Just like with Alouella's story. Wherever those holes open into, it's not affected.

Twinty folded his arms, scowling at nothing in particular.

“It made me mad that I had been made to forget anything, to have my mind tampered with when it was everything to me. It made me angrier when I learned that I owed her a debt for saving my life way back in whatever happened to that abandoned kingdom. I never owed anyone, anything, but here I was telling myself something I didn't want to hear, a usually trustworthy source!”

He sighed, deflating into his robes.

“I read and re-read but I had never paid her back. I thought it was because she wanted to save it, to really get something from me. But I guess I always knew it was because she was just too nice. Or she didn't care. But ratlings don't forget debts. Most of our societies are built on favors and one hand washing the other. It would have driven me mad to owe her any longer. So...I took you in. Ratlings are not good parents, Clarke. You do know why I was named Twinty Sevin, right? Because we're named numerically until we're old enough to take a real name. Because most of us die. So, suffice to say, I didn't want to take you in at all. But I owed her.”

The night quieted again and Clarke took it in, the years of things that had been hidden from him just behind those fading eyes.

“Did you finally get tired of me? Ready to have the both of us out of your mind?”

Twinty flicked a claw across Clarke's temple, enough to hurt.

“Don't think my motives for me, boy. Maybe I...just wasn't finished teaching you. And if you were dead, I couldn't fill the last few cracks in your head with something halfway resembling good alchemy.”

It was the closest Clarke had ever heard him get to saying anything resembling fondness.

“Then why now? What happened to your secrets and ignorance?”

“Because you're not going to give up. You're going to keep going and going and it's going to eat you alive. What changed my mind was all of these people you have around you. The dwarf worried over all of you. Alouella asked about you first thing when she regained consciousness. Wade didn't even threaten to murder you when he found out the cause.”

“He threatened something else though?”

“There was talk of making you wear his sick bucket for doing that to him but that's not so bad as murder. In some ways.”

Clarke looked over his shoulder. He could pick out their shapes in the dark, Gwen sleeping slumped at Alouella's bedside, Wade curled by the wall. Even Wormwood had found a chair.

“My point is, even though I'd given up, you hadn't. And right this moment you have the means and knowledge to try. Whaler's Wharf is far, far to the south. Through lizardfolk country and into a zone filled to the brim with the same mana you encountered in the city. I went back there once and the moss grows at the edges just the same as the samples you brought back. I advise taking a dose every hour, more often inside the castle. Hell, I'd advise not taking Alouella at all. If she can't control her magic she's not going to be any help.”

“I'll try. You know how she is.”

“The lizardfolk down there really don't like elves. I'm serious, ditch her and Wormwood.”

“So what are we searching for? What am I looking for that would help?”

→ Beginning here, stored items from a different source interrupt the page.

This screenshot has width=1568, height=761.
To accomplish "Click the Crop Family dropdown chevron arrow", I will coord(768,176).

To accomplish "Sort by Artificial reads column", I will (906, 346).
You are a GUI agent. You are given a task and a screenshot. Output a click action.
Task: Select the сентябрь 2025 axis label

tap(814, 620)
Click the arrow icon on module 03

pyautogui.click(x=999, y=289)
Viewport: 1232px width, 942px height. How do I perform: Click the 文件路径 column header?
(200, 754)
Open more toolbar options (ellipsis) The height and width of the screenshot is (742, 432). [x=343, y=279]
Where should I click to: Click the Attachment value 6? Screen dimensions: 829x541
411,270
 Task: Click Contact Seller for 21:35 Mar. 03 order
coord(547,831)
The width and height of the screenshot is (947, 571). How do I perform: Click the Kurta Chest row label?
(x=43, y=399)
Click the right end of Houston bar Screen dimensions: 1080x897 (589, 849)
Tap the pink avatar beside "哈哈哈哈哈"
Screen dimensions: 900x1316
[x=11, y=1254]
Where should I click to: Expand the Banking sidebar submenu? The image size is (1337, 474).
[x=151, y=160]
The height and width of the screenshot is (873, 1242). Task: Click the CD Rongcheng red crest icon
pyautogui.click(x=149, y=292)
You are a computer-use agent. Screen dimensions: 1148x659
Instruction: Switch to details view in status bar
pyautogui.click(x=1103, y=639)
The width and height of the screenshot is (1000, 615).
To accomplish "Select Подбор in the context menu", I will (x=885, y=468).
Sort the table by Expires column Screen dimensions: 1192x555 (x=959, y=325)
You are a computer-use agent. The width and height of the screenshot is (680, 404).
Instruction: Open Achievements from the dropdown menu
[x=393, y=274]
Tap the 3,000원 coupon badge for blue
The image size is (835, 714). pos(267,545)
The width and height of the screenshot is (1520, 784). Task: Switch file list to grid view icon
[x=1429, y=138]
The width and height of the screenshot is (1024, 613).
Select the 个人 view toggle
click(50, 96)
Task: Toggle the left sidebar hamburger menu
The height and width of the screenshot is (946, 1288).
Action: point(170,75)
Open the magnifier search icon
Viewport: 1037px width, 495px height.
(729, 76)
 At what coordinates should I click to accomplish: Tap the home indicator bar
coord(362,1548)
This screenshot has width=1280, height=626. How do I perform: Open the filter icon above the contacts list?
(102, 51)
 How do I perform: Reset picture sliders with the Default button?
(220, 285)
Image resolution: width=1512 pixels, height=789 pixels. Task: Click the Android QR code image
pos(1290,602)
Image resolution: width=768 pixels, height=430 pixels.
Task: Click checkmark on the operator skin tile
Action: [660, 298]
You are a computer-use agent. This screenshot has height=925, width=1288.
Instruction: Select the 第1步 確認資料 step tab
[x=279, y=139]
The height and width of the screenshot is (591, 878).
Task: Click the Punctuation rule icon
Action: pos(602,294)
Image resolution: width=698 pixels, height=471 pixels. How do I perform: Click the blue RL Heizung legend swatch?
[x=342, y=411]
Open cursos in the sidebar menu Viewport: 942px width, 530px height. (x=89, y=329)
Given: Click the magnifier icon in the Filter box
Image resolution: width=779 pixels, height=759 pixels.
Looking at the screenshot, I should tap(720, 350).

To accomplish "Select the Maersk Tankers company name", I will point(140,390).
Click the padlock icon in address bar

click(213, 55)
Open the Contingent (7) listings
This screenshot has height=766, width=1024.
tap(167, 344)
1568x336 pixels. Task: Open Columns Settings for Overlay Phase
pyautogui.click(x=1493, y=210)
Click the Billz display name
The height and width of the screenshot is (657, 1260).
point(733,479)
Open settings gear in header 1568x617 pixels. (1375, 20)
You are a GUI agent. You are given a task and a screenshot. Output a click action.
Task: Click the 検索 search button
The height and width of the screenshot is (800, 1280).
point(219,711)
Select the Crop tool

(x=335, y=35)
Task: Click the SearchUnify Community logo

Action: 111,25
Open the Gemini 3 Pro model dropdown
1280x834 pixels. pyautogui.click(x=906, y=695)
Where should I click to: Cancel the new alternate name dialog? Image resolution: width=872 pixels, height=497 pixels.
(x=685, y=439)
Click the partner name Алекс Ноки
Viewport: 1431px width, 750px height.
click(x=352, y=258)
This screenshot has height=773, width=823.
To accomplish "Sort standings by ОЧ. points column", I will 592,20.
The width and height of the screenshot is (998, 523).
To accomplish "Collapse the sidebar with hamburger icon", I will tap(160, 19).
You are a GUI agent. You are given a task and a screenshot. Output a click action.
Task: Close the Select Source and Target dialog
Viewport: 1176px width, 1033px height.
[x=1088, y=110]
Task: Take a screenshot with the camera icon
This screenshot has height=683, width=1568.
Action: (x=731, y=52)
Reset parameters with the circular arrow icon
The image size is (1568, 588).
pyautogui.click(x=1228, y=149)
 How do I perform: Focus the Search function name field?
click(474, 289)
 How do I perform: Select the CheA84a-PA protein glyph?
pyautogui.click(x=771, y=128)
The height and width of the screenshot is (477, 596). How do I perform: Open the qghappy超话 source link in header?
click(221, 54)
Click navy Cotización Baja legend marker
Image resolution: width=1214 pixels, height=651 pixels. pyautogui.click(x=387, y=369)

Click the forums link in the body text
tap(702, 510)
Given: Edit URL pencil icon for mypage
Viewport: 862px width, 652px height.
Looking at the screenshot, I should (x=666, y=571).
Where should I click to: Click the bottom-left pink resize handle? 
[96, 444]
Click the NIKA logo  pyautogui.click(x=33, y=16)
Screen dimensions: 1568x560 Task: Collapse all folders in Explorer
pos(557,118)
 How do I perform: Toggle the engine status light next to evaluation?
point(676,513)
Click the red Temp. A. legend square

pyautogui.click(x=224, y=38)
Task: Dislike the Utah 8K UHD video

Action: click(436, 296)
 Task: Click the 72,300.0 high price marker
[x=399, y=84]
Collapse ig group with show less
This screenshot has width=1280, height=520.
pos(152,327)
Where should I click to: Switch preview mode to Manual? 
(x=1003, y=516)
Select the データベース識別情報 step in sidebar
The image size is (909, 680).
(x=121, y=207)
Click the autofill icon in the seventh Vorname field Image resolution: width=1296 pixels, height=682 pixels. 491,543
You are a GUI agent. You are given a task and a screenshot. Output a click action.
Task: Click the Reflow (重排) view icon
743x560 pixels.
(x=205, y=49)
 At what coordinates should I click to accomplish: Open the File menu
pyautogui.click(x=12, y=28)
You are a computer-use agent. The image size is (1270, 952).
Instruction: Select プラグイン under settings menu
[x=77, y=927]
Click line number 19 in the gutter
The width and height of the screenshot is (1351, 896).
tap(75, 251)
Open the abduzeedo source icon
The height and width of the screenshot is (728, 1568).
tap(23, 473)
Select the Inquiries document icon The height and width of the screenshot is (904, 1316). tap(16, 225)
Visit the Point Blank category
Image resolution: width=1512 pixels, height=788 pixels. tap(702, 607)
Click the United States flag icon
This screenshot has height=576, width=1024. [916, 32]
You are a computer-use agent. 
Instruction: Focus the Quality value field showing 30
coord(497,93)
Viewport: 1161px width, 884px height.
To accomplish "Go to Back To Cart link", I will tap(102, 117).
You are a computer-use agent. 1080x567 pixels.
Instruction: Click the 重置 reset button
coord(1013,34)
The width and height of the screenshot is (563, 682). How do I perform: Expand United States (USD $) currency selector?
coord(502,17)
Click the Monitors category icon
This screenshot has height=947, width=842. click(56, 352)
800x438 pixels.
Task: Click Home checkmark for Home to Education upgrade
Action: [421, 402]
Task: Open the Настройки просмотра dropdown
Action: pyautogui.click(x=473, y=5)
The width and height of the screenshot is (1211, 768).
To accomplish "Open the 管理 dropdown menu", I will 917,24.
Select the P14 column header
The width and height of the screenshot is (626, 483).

“My master, the Spymaster of the kingdom, he was everything I am now and more, writing everything down and hiding it away. He'd know everyone threatening the people of the kingdom back then. If anyone knew it would be him. You'll need to find his hidden office somewhere down in the dungeon.

“Somewhere?”

“He was THE Spymaster. I'm lucky I managed to find a general location for his office.”

Clarke had grabbed his book, taking quick notes word for word. Everything was before him now. It certainly explained why anyone would have kidnapped his mother and there was an eerie peace that came with it, that there wasn't just some boogieman group stalking the night to kidnap just anyone. And it occurred to him.

“Twinty, you knew this all this time? Where there might be a clue? Even through my years of begging and threats and bribes?”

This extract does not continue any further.